An Artists’ Liberation Workshop

I was thankful to be a part of the Artists’ Liberation Workshop led by Emily Feinstein in Hancock, New Hampshire, USA, this past June.

Below are some of the ideas Emily shared:

Referencing Harvey Jackins’s pamphlet The Good and the Great in Art, Emily talked about making art that presents benign reality and possibility. Good art can show a person’s or a group’s struggle, but it also helps to build understanding and awareness about the fight to overcome it. Much current art calls attention to a struggle but does so by re-enacting it with the intention to restimulate. As artists we can work through our distresses in our sessions or in the privacy of our studios and avoid using our audiences to work through them.

Art is about re-enlivening our imagination, not about escape.

Art is essential to our humanity. Emily asked us to imagine a world without any art; it’s not a world we would want to live in.
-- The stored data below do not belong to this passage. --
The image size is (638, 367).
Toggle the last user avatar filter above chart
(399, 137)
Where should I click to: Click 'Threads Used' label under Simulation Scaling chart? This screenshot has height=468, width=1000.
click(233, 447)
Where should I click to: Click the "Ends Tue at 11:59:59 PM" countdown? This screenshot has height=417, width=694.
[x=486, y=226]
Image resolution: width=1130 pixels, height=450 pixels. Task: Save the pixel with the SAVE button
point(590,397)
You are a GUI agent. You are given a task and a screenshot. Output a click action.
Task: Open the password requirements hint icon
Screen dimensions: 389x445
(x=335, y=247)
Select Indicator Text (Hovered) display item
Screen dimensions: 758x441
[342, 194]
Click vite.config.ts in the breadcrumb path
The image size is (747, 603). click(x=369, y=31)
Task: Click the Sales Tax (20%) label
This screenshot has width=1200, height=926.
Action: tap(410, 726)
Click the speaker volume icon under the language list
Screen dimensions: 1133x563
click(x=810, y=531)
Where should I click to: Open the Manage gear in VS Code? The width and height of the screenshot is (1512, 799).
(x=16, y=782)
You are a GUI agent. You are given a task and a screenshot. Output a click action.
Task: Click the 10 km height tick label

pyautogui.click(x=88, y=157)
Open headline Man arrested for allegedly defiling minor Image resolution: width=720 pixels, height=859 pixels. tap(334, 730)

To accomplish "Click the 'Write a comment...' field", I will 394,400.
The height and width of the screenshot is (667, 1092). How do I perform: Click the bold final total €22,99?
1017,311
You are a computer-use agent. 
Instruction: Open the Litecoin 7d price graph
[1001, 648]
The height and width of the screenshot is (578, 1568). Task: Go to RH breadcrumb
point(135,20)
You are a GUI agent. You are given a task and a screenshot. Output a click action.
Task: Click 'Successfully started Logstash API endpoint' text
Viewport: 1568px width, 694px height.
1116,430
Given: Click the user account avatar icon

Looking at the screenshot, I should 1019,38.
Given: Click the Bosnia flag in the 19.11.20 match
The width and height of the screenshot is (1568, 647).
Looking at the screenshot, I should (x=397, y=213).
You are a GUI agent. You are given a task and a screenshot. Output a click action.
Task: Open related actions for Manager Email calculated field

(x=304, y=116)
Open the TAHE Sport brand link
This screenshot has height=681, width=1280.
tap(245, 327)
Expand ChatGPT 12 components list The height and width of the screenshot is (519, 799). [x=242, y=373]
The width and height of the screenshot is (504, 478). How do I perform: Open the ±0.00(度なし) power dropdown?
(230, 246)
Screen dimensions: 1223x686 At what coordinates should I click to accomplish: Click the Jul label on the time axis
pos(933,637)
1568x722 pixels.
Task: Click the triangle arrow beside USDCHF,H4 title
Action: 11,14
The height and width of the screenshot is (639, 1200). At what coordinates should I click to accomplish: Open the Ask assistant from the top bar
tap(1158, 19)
Many factors, including “mental health” oppression, classism, and artists’ oppression, set up artists to be seen as “special” or “different,” and our early hurts make us vulnerable to internalizing that. Emily encouraged us to look at where we’ve relied on feeling “special” as a way to contradict how we have been marginalized in society and feel separate from others.

Those of us who have prioritized making art, regardless of the medium, can play an important role in connecting with all people. Emily talked about how some of her favorite things in making her art are the relationships she builds with lumberyard workers, upholsterers, tailors, and metal workers.

An important goal of artists’ liberation is building a just and human world. We get to discharge and think about what role we want to play in that.

Everyone is an artist, in that creativity is part of being human. We come into the world and want to understand it, so we put things together, draw, touch, sing. These are natural creative impulses. However, many people struggle to claim the artist identity, in part because of confusion brought on by racism, classism, and artists’ oppression.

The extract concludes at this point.